◆ **Task instructions**: Retype the line in which "The width and height of the screenshot is (680, 373)." appears, then every line after it until the records end. Leave out the pictures.

◆ **Data excerpts**:
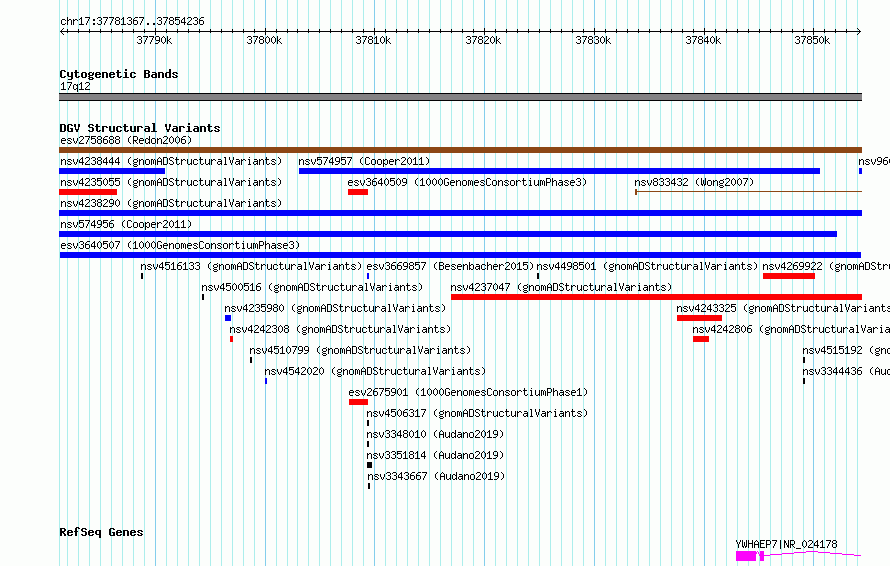Select the long nsv4238290 blue bar
Screen dimensions: 890x566
tap(460, 213)
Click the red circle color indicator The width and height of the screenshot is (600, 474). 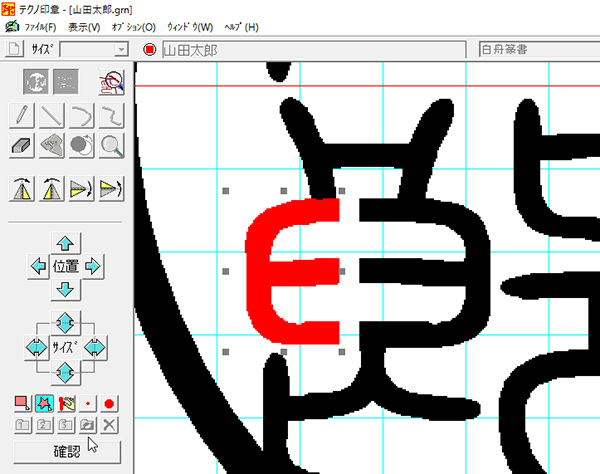point(149,49)
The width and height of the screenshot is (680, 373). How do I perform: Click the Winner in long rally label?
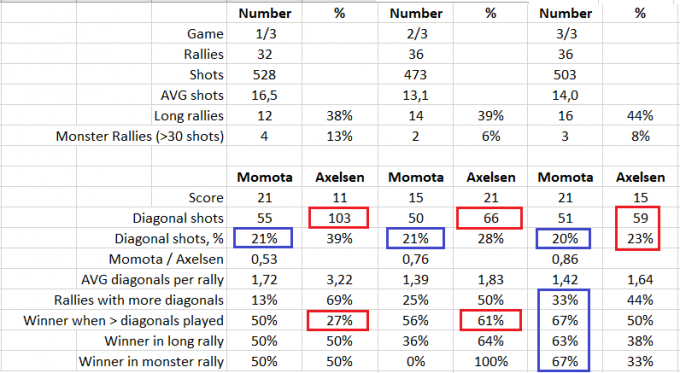(x=164, y=341)
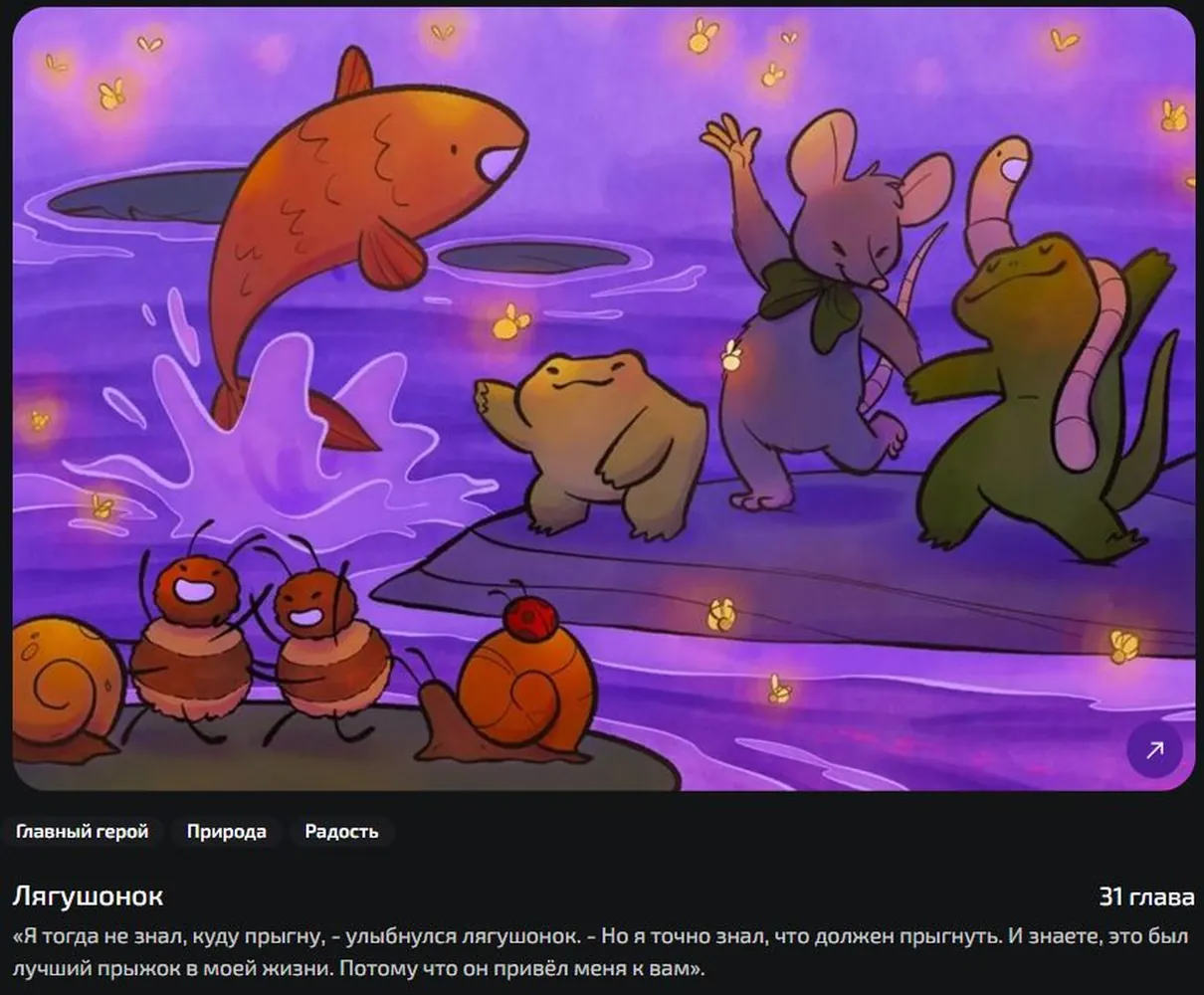
Task: Select the "Радость" tag
Action: [341, 832]
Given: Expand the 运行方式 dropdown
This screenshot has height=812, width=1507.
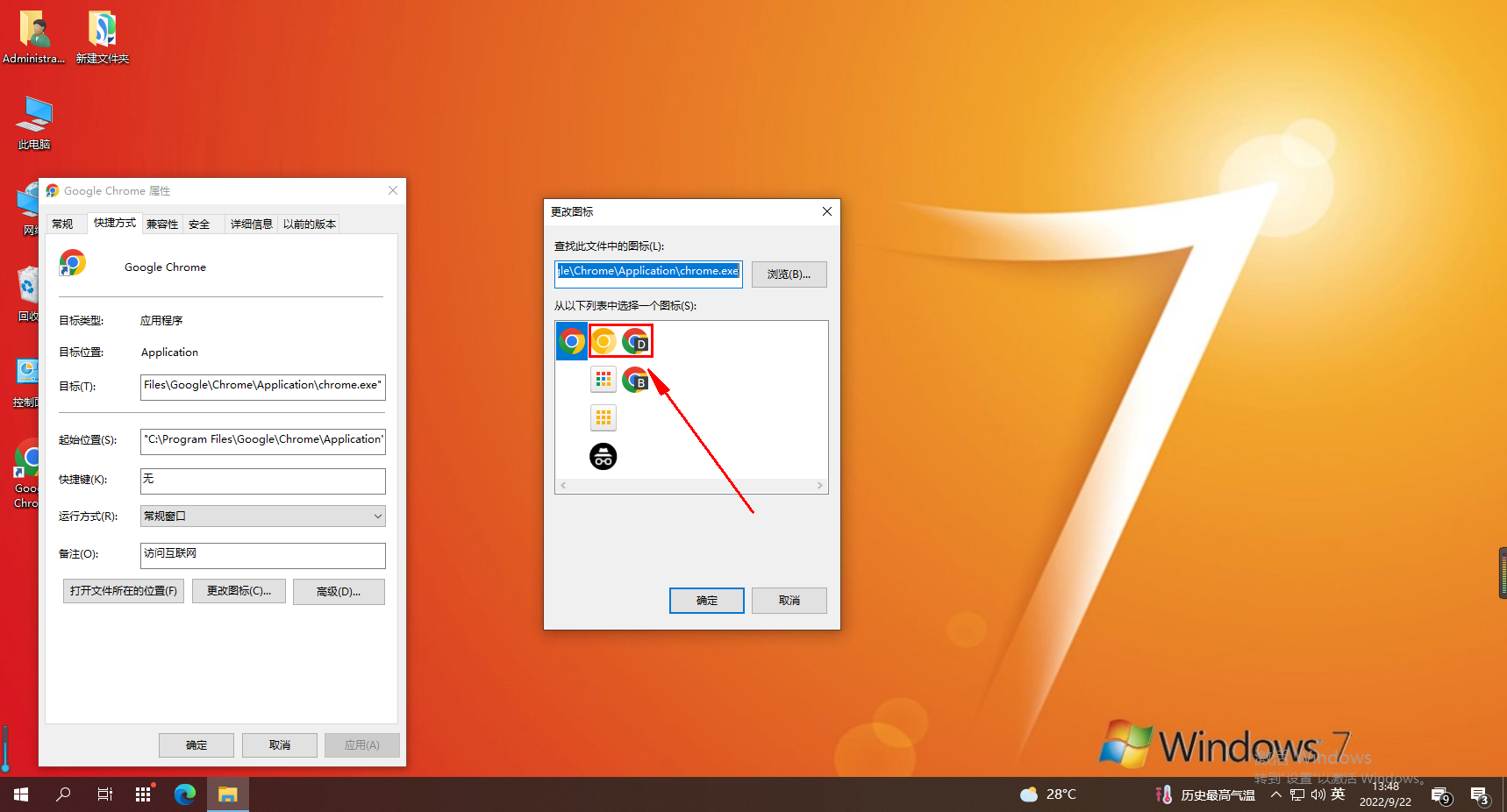Looking at the screenshot, I should click(377, 516).
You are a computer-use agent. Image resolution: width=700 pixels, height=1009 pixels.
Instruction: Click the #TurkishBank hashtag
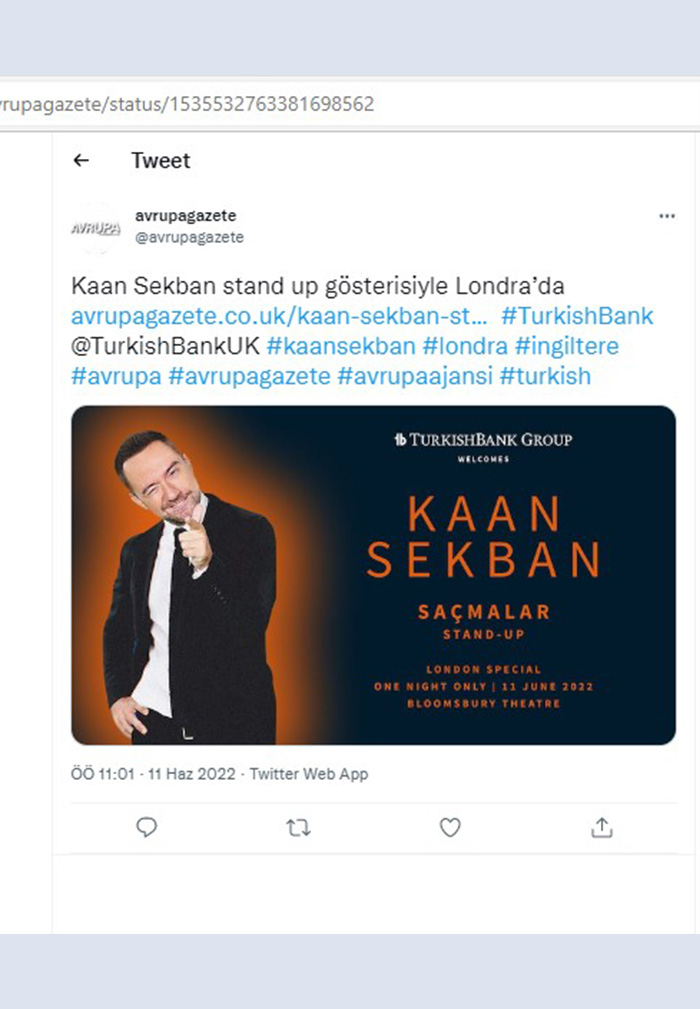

◆ **Exercise answer**:
The width and height of the screenshot is (680, 373). How do I perform: Click the Winner in long rally label?
(x=164, y=341)
Task: Select the "Радость" tag
Action: [341, 832]
Given: Expand the 运行方式 dropdown
This screenshot has height=812, width=1507.
Looking at the screenshot, I should click(377, 516).
You are a computer-use agent. Image resolution: width=700 pixels, height=1009 pixels.
Instruction: Click the #TurkishBank hashtag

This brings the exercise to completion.